Mercury, copper, cadmium, chromium, lead, nickel, arsenic, zinc and tin are all toxic heavy metals that bioaccumulate because they cannot be easily or efficiently eliminated from the body. Many are essential in small doses, but toxic in large ones. Since the body lacks enzymes to break them down quickly, they can accumulate slowly, eventually reaching toxic doses. Chronic, long-term exposure even at low levels can be dangerous.
Some of these elements, such as arsenic, are found in trace amounts in all soils. Others remain locked deep in the earth until mining removes them and smelting, manufacturing and waste disposal disperses them. They can end up in your soil if you garden where any kind of factory, dump or landfill used to be, or you inadvertently add them, usually in a soil amendment such as compost.
Coal ashes, manure, processed feeds, and contaminated soils can all add heavy metals to your compost. For a variety of reasons, manures and litters produced on large-scale industrial feed-lots all contain heavy metals. Some (arsenic, copper) are added to feeds. Some (copper and zinc) are used in hoof disinfectants. Some enter through other routes.

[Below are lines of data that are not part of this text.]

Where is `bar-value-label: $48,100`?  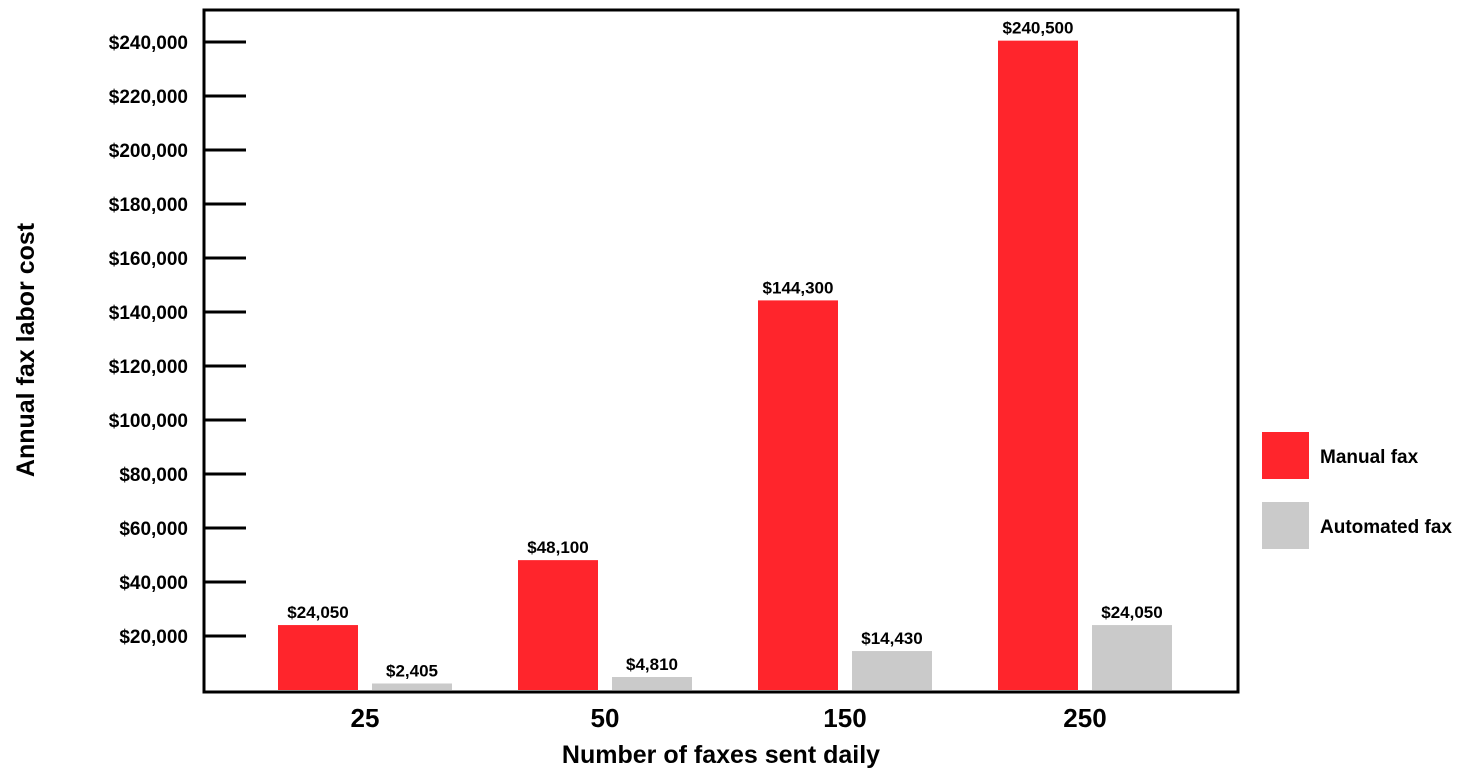
bar-value-label: $48,100 is located at coordinates (558, 548).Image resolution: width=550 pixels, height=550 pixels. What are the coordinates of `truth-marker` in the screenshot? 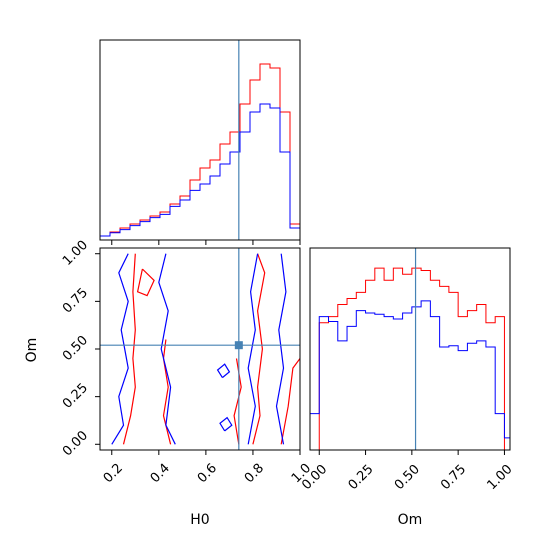 It's located at (238, 346).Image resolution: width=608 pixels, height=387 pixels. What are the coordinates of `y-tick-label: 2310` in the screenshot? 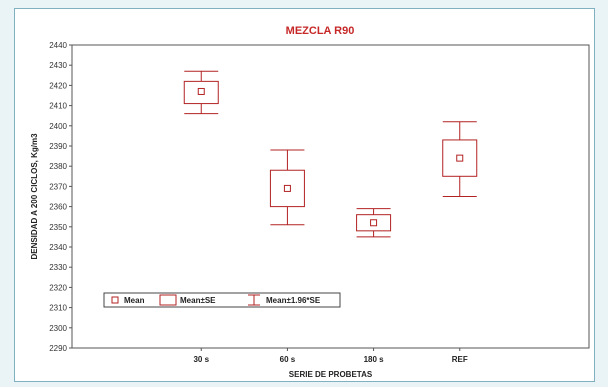 It's located at (58, 308).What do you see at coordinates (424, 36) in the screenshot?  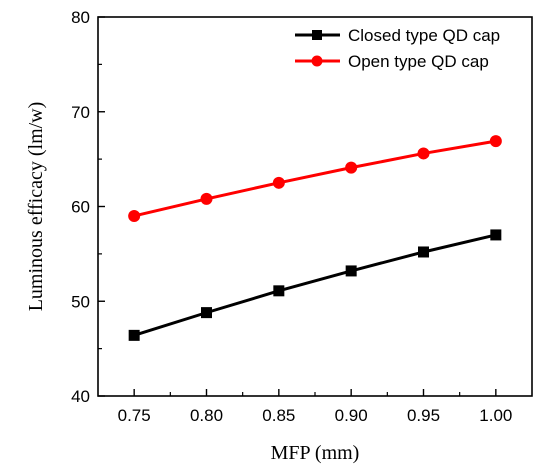 I see `legend-label: Closed type QD cap` at bounding box center [424, 36].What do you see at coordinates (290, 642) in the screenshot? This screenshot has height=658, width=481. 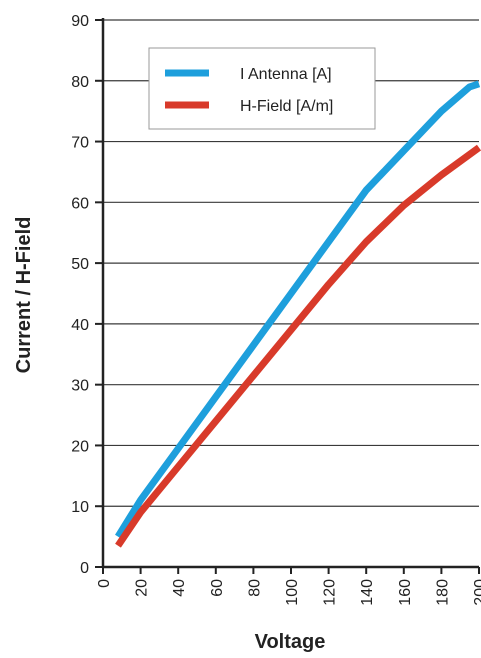 I see `x-axis-title: Voltage` at bounding box center [290, 642].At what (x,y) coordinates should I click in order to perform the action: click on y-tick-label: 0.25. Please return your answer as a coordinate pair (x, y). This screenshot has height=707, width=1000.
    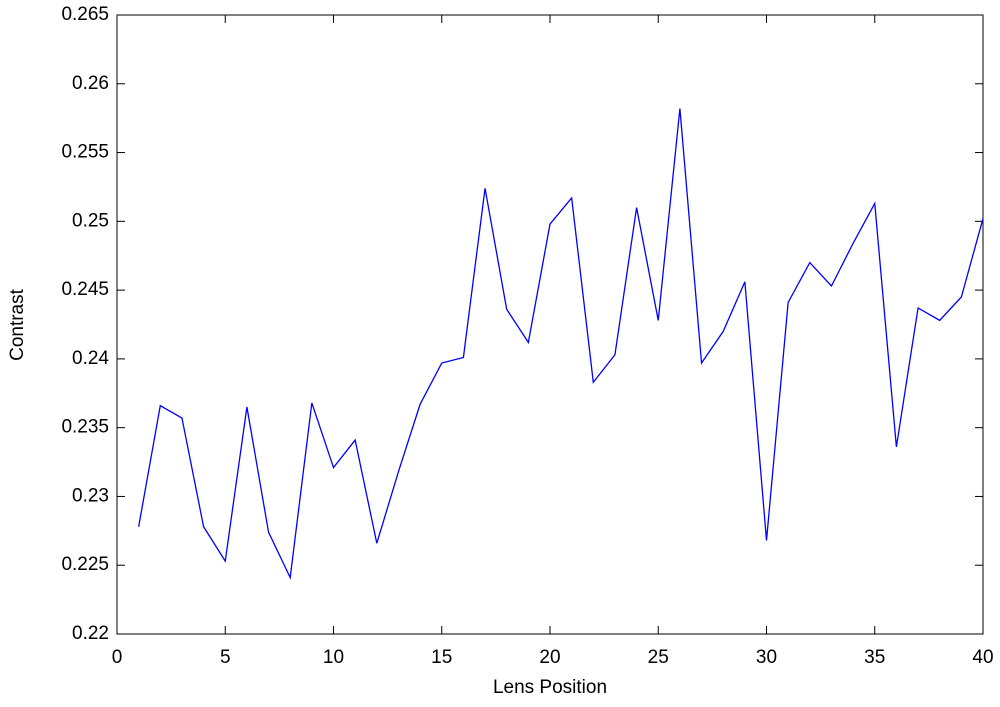
    Looking at the image, I should click on (90, 220).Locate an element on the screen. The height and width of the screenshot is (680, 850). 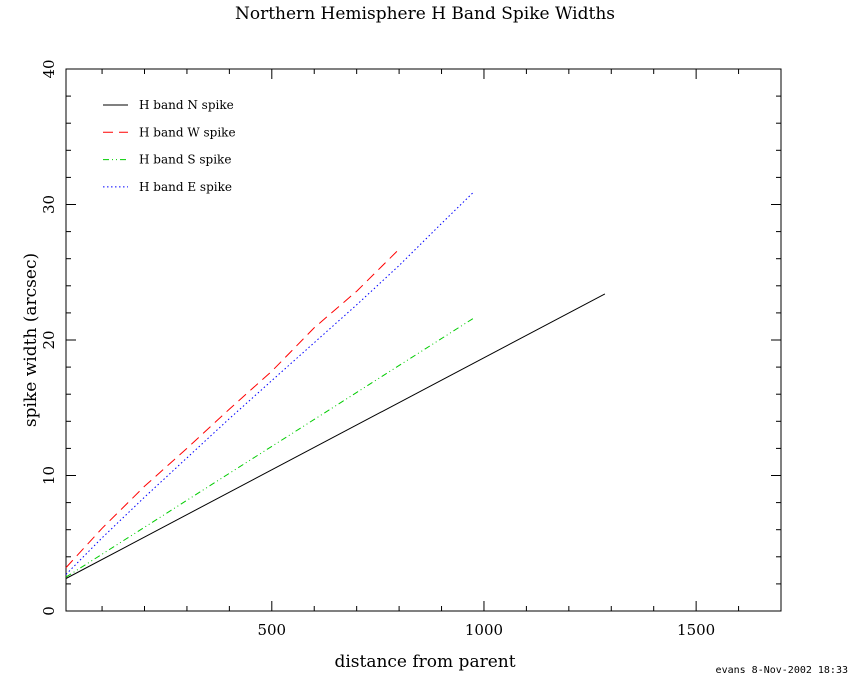
legend-label: H band W spike is located at coordinates (188, 132).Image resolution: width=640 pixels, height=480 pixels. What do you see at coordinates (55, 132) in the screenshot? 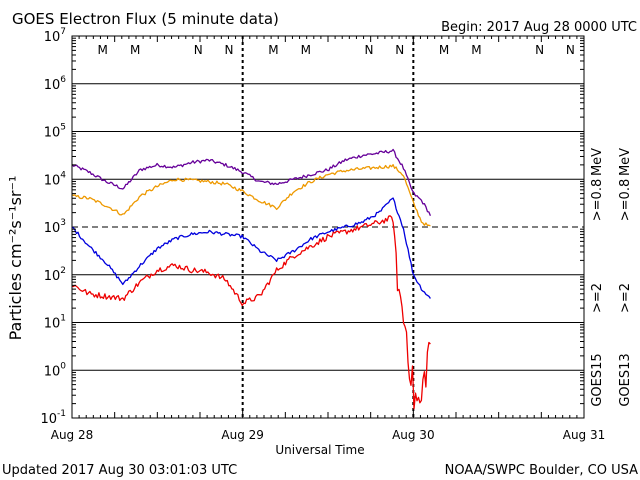
I see `y-tick-label-5: 10⁵` at bounding box center [55, 132].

Improper or incomplete sorting can contaminate municipal composting facilities, as when leaking batteries end up in the compost. Wood ashes contain only trace amounts of heavy metals. Most coal by-products contain significant levels. Recycling processed feed by composting it could also introduce metals into the compost.
What products to compost
You will be able to source all of the essential elements in order to build a great compost pile without having to look too far! As long as your carbon to nitrogen ratio is optimal (25-30:1) your compost pile will be breaking down properly. Here are some lists of acceptable additions:
Carbon Rich Material "Browns"
Cardboard (free of dyes)
Stems & twigs
Nitrogen Rich Material "Greens"
Kitchen food waste
Weeds (that have NOT gone to seed)
Things to Avoid
Diseased plant material
Manures from carnivorous animals
As for the rhododendron and holly leaves, you can definitely put them in your compost pile. However, it is a good idea to really chop or shred them up, as they take much longer to break down due to their fibrous and waxy make up. It really depends on how quickly you are trying to create usable compost. It might be a good idea to have a separate pile going that you incorporate those leaves into and another pile that you do not. That way you can have a pile you know will rapidly break down into garden goodness and have yet another ready to use later on. Good luck!